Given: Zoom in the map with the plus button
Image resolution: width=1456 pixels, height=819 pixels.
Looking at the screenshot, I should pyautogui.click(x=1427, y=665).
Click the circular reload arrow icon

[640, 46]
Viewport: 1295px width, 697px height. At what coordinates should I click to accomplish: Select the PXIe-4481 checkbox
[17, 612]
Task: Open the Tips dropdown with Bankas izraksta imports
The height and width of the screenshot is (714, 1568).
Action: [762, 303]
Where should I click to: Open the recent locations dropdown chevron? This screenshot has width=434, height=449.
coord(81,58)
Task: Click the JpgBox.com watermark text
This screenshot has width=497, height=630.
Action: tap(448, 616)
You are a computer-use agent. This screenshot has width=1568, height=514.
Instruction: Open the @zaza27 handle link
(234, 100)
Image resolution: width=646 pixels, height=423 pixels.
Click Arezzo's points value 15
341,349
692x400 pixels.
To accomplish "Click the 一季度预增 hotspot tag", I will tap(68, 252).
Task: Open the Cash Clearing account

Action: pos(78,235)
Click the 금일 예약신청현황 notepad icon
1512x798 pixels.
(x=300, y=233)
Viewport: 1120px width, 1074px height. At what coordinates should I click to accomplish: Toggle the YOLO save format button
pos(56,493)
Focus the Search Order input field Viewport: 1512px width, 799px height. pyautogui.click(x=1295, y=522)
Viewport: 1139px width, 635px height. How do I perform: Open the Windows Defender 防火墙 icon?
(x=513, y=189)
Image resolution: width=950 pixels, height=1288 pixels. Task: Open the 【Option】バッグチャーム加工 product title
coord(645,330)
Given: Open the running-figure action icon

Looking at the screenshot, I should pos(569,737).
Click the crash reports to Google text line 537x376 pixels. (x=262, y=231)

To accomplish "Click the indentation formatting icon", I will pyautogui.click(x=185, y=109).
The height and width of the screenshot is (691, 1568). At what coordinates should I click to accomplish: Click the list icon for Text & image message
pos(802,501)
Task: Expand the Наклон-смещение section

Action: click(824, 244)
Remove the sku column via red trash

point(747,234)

=== INSTRUCTIONS TO FOLLOW ===
Reproduce the material verbatim, from the line holding "Image resolution: width=646" through the end of the material, both included.

=== ANSWER ===
Image resolution: width=646 pixels, height=423 pixels.
Click Arezzo's points value 15
341,349
692x400 pixels.
To accomplish "Click the 一季度预增 hotspot tag", I will tap(68, 252).
Task: Open the Cash Clearing account

Action: pos(78,235)
Click the 금일 예약신청현황 notepad icon
1512x798 pixels.
(x=300, y=233)
Viewport: 1120px width, 1074px height. At what coordinates should I click to accomplish: Toggle the YOLO save format button
pos(56,493)
Focus the Search Order input field Viewport: 1512px width, 799px height. pyautogui.click(x=1295, y=522)
Viewport: 1139px width, 635px height. How do I perform: Open the Windows Defender 防火墙 icon?
(x=513, y=189)
Image resolution: width=950 pixels, height=1288 pixels. Task: Open the 【Option】バッグチャーム加工 product title
coord(645,330)
Given: Open the running-figure action icon

Looking at the screenshot, I should pos(569,737).
Click the crash reports to Google text line 537x376 pixels. (x=262, y=231)

To accomplish "Click the indentation formatting icon", I will pyautogui.click(x=185, y=109).
The height and width of the screenshot is (691, 1568). At what coordinates should I click to accomplish: Click the list icon for Text & image message
pos(802,501)
Task: Expand the Наклон-смещение section

Action: click(824, 244)
Remove the sku column via red trash

point(747,234)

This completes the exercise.